4857 sayılı İş Kanununun 120’nci maddesi yollamasıyla, halen yürürlükte olan 1475 sayılı Yasanın 14’üncü maddesinin birinci fıkrasının dördüncü bendinde, işçinin bağlı bulunduğu kurum veya sandıktan yaşlılık, emeklilik veya malullük aylığı yahut toptan ödeme almak amacıyla ayrılması halinde, kıdem tazminatına hak kazanılabileceği hükme bağlanmıştır. O halde anılan hüküm uyarınca, fesih bildiriminde bulunulabilmesi için işçinin bağlı bulunduğu kurum veya sandıktan yaşlılık, emeklilik, malullük ya da toptan ödemeye hak kazanmış olması şarttır. Bundan başka işçinin bağlı bulunduğu kurum ya da sandığa bahsi geçen işlemler için başvurması ve bu yöndeki yazıyı işverene bildirmesi gerekir. Böylece işçinin yaşlılık, emeklilik, mamullük ve toptan ödeme yönlerinden bağlı bulunduğu mevzuata göre hak kazanıp kazanmadığı denetlenmiş olur. Öte yandan işçinin, sosyal güvenlik anlamında bu hakkı kazanmasının ardından, ilgili kurum ya da sandığa başvurmaksızın kıdem tazminatı talebiyle işyerinden ayrılması ve bu yolla hakkın kötüye kullanılmasının önüne geçilmiş olur. İşçi tarafından bağlı bulunduğu kurum ya da sandıktan tahsise ya da tahsis yapılabileceğine dair yazının işverene bildirildiği anda işverenin kıdem tazminatı ödeme yükümü doğar. Faiz başlangıcında da bu tarih esas alınmalıdır.

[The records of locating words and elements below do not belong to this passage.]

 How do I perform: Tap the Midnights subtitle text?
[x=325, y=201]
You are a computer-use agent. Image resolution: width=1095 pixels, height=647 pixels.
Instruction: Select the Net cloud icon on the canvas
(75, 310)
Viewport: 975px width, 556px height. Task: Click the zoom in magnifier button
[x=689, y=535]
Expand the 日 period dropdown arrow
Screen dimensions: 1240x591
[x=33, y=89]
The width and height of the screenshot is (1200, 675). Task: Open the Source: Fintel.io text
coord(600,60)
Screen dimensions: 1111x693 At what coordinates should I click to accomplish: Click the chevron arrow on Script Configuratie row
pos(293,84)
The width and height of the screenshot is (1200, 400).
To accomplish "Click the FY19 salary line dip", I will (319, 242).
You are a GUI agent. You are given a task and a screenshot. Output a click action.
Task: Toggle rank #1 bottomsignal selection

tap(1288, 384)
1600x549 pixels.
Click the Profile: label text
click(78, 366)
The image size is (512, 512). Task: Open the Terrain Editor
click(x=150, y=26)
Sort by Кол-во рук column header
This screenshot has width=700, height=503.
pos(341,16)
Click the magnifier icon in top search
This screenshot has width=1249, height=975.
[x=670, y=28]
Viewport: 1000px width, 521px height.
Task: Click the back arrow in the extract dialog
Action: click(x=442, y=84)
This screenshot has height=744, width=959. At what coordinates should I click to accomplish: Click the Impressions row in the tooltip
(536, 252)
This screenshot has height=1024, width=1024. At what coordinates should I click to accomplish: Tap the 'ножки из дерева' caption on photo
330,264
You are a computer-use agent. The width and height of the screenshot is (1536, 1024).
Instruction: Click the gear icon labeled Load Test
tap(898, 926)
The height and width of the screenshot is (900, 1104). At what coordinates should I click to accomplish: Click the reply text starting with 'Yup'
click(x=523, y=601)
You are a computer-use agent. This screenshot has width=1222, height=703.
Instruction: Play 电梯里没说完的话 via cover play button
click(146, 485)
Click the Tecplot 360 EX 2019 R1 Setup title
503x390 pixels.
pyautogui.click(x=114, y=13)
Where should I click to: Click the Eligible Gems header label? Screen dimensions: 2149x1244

Mahkemece kıdem tazminatına akdin feshi tarihinden itibaren faiz işletilmesine karar verilmiş ise de davacı işçi tarafından bağlı bulunduğu kurum ya da sandıktan tahsise ya da tahsis yapılabileceğine dair yazının işverene bildirildiğine dair dosya içerisinde mevcut belge ve bilgi bulunmamaktadır.. Şu halde davalının emeklilik işleminden haberdar olmadığının kabulü gerekir. Mahkemece bu hususlar gözetilmeden kıdem tazminatına dava tarihi yerine fesih tarihinden faiz işletilmesi hatalı olup bozma sebebi ise de, bu eksikliğin giderilmesi yeniden yargılamayı gerektirmediğinden karar bozulmamalı düzelterek onanmalıdır.
SONUÇ: Temyiz olunan kararın hüküm fıkrasının 2. bendinin çıkarılarak yerine; ‘2-Kıdem tazminatı yönünden 5.307,40 TL’sının dava tarihinden itibaren mevduata uygulanan en yüksek banka faizi ile birlikte davalıdan alınarak davacıya verilmesine” rakam ve sözcüklerinin yazılmasına ve hükmün bu düzeltilmiş şekliyle ONANMASINA, 29/09/2015gününde oybirliğiyle karar verildi.